Day 3 – Caving Day! (January 2nd)
The next morning I was up with the sun excited with anticipation of a day of cave exploring. I had a nice relaxing morning hanging out and reading in the very nice breakfast buffet and lobby area. I was surprised how late everyone else slept, bunch of sleepy heads! Once I finally roused everyone out of bed, they got breadfast and coffee from the buffet,  we got all suited up and were ready to go. I know, finally right? Fortunately, I always overpack and had some extra Under Armour to loan Beth. We headed north on 460 for a short 30 minute drive to the New River Cave location. There is a nice little parking area where the trail heads up the side of the hill to the cave entrance. We all continued the suit up process, it took a while to get Rachel all taped up. Duct tape makes a very nice sash. As we started ascending the side of the hill, we were delighted to find that the local caving club had recently spent a lot of time improving the trail. It was if they had come out and prepared it for our arrival! As we moved up the trail we couldn’t help but kick a stick off the trail or straighten a rock to show our appreciation. We reached a spot on the side of the hill that had a gorgeous view of the New River. I thought we were close to the entrance, but only about halfway there. I’m thinking I might should have had another waffle! J We finally arrive at one of the nicest cave entrances I have personally seen.


Can you guess who was first in the cave, that’s right, for the record it was me! The entrance is very easy to traverse, pretty much stooping or walking was all that was needed. As we entered the cave we noticed there were quite a few bats hibernating, Ken counted about 40 or so. We lowered our voices and proceeded slowly and quietly as not to disturb the cute little sleeping bats.
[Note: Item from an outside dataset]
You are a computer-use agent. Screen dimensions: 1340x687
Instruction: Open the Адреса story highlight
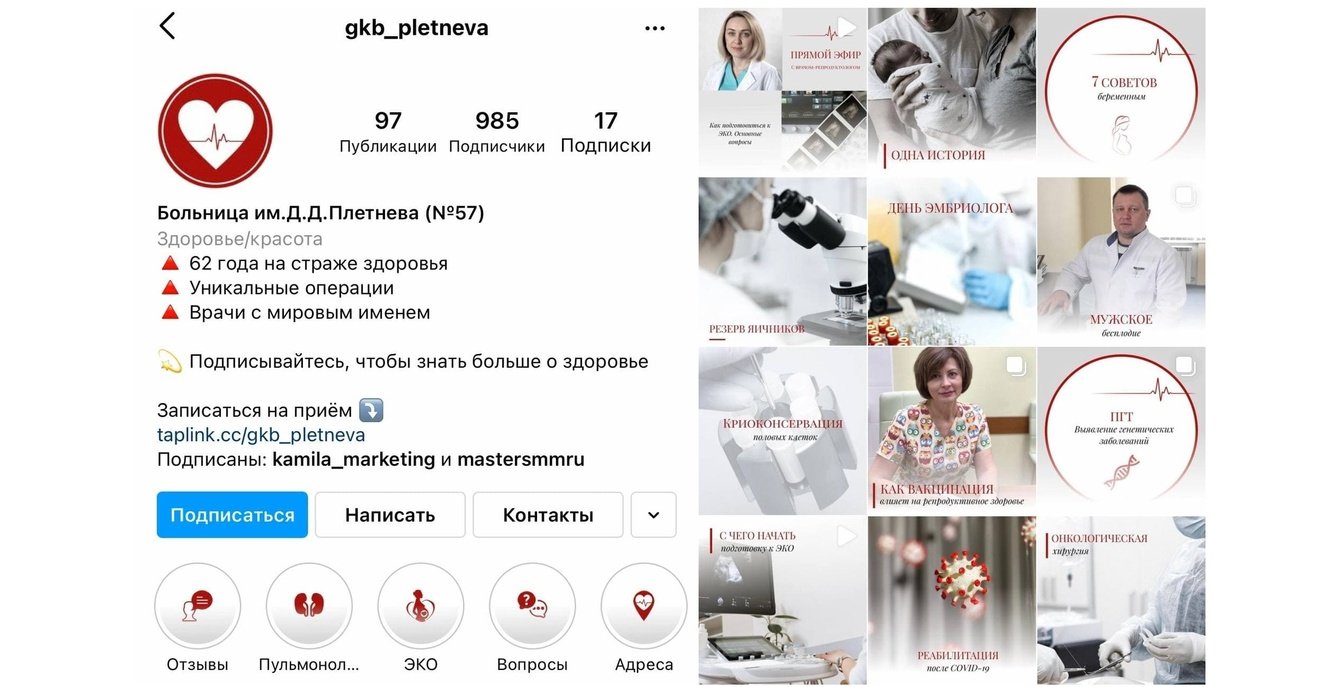pyautogui.click(x=644, y=607)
We arrived in the first nice-sized room where we signed the log book that’s kept in a PVC pipe there. We did notice a lot of damage to the formations in the entrance of the cave from the local spelunkers. J The main path travels easily along the edge of the fault line that runs the length of Spruce Run Mountain. The majority of the cave is angled on this fault line rising to the left and down to the right as you head into the cave. Ken and I noticed a definitive water line up very high on wall of the cave, which was very interesting. As we continued into the cave the rooms got bigger and bigger and it seemed there were so many different ways to explore! Of course, since Ken has been on about 15 survey trips in the cave, he had a slight advantage. Ken gave us plenty of opportunity to explore, as each of us had a chance to lead the group off in the wrong direction. It was pretty funny, and sometimes Ken had to bail us out as all the arrows were confusing us. We were about ¼ mile into the cave before we reached the Lunch Room. I kept thinking we were going to be going down further into the cave, but this is when Ken surprised us by directing us up into the Attic Room! From the Attic Room we continued up into the Planetarium, where Beth and I heard water! Where was that coming from!!? We climbed down into a hole to find a nice little trickle of water, lol. There were quite a few little pools of water in the cave, as I kept my eyes peeled for salamanders, but didn’t see any on this trip. It’s amazing how time flies when you’re in a cave, I think we had killed 2-3 hrs by this point. We could have stopped to eat in the Lunch Room, but the view was much nicer in the Planetarium. Challenge time! Ken showed us the way to the Forest Room which required some belly crawling on an angle. Once Ken showed us the way he returned to wait with Beth who decided to rest while we explored. We got to the spot where we could see down into the room and Rachel and I said that’s far enough. It looked very difficult to get back up out of the room once you dropped down into it. Forturnately Rob took the lead and showed me how easy it was. We both dropped down into one of the coolest rooms I’ve seen. This picture on my Iphone barely captures it, but just a glimpse. We would have been there much longer if Rob had his camera, another time for sure. Definitely worth the effort to get to the Forest Room!!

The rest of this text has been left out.